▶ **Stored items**
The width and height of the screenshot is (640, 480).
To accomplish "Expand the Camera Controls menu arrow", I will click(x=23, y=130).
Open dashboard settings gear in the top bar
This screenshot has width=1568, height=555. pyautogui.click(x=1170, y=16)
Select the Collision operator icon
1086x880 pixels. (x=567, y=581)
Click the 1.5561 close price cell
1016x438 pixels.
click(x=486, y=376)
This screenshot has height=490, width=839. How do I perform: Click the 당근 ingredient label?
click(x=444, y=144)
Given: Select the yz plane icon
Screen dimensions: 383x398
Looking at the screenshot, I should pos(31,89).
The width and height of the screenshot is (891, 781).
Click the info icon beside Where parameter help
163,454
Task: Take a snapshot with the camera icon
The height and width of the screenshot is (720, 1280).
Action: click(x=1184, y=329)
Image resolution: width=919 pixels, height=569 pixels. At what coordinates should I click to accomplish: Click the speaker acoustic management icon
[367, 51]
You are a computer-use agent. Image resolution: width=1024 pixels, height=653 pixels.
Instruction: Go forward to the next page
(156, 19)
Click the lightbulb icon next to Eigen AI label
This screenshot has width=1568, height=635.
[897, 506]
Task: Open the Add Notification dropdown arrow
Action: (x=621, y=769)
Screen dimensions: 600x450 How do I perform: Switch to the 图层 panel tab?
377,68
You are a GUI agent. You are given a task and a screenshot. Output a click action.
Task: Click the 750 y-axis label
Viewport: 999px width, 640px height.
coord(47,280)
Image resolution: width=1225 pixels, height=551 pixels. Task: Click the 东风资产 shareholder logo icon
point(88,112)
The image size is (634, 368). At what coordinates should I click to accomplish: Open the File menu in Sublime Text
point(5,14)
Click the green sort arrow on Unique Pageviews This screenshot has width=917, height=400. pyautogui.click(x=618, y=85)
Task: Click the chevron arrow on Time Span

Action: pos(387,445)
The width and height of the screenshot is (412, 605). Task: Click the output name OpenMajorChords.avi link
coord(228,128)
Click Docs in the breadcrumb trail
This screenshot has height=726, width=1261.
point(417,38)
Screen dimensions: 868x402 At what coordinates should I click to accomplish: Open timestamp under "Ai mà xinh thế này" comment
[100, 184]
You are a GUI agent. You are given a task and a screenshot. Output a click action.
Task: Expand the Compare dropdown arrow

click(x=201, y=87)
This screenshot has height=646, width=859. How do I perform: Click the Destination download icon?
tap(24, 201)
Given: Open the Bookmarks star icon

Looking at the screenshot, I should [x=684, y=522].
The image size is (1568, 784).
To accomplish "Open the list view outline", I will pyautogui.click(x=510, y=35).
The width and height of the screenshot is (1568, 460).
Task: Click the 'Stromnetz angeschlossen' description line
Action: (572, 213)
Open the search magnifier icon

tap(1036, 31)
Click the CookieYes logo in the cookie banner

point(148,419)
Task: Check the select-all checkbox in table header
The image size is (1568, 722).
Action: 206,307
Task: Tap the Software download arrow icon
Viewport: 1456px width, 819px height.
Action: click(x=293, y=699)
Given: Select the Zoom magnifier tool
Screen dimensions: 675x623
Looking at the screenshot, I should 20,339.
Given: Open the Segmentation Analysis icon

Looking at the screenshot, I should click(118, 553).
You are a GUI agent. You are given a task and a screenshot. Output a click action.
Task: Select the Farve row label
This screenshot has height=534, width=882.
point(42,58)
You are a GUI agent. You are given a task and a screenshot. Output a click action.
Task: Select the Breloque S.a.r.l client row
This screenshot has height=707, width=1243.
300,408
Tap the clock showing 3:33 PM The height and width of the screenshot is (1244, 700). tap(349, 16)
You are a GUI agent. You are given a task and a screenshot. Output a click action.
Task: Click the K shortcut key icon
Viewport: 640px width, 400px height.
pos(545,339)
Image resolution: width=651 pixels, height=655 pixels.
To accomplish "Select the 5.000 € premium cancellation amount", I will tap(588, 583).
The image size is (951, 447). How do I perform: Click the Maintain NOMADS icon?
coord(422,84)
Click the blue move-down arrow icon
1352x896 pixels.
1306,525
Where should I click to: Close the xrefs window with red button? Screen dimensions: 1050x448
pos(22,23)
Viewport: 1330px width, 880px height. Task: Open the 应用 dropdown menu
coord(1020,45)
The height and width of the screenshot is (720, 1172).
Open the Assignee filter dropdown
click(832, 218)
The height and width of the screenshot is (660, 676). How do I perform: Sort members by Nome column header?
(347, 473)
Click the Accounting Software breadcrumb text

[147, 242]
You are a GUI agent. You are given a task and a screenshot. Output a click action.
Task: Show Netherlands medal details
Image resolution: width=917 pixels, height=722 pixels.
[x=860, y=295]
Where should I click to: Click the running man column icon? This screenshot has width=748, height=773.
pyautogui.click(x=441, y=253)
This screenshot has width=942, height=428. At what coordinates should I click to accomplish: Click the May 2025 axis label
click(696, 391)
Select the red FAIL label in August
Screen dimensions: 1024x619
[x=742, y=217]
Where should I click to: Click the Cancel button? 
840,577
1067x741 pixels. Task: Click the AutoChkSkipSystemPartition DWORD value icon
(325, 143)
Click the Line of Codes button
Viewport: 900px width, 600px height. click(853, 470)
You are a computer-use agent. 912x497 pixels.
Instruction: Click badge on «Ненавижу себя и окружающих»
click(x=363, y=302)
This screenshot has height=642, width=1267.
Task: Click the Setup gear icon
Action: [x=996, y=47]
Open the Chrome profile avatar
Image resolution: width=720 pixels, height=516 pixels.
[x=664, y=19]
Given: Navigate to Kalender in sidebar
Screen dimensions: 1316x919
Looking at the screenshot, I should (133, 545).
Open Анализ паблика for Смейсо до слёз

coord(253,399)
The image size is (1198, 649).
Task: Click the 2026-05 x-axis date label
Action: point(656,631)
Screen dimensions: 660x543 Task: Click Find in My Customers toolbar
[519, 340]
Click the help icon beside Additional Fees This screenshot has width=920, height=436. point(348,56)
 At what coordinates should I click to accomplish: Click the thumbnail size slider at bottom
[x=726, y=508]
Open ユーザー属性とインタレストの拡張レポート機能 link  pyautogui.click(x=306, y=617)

▶ **WORK ORDER**
Transcribe exactly, starting at the line with "Click the Line of Codes button" and continuing through the last line of the data above; leave out all earlier lines.

▶ **EXERCISE ANSWER**
Click the Line of Codes button
Viewport: 900px width, 600px height. click(853, 470)
You are a computer-use agent. 912x497 pixels.
Instruction: Click badge on «Ненавижу себя и окружающих»
click(x=363, y=302)
This screenshot has height=642, width=1267.
Task: Click the Setup gear icon
Action: [x=996, y=47]
Open the Chrome profile avatar
Image resolution: width=720 pixels, height=516 pixels.
[x=664, y=19]
Given: Navigate to Kalender in sidebar
Screen dimensions: 1316x919
Looking at the screenshot, I should (133, 545).
Open Анализ паблика for Смейсо до слёз

coord(253,399)
The image size is (1198, 649).
Task: Click the 2026-05 x-axis date label
Action: point(656,631)
Screen dimensions: 660x543 Task: Click Find in My Customers toolbar
[519, 340]
Click the help icon beside Additional Fees This screenshot has width=920, height=436. point(348,56)
 At what coordinates should I click to accomplish: Click the thumbnail size slider at bottom
[x=726, y=508]
Open ユーザー属性とインタレストの拡張レポート機能 link  pyautogui.click(x=306, y=617)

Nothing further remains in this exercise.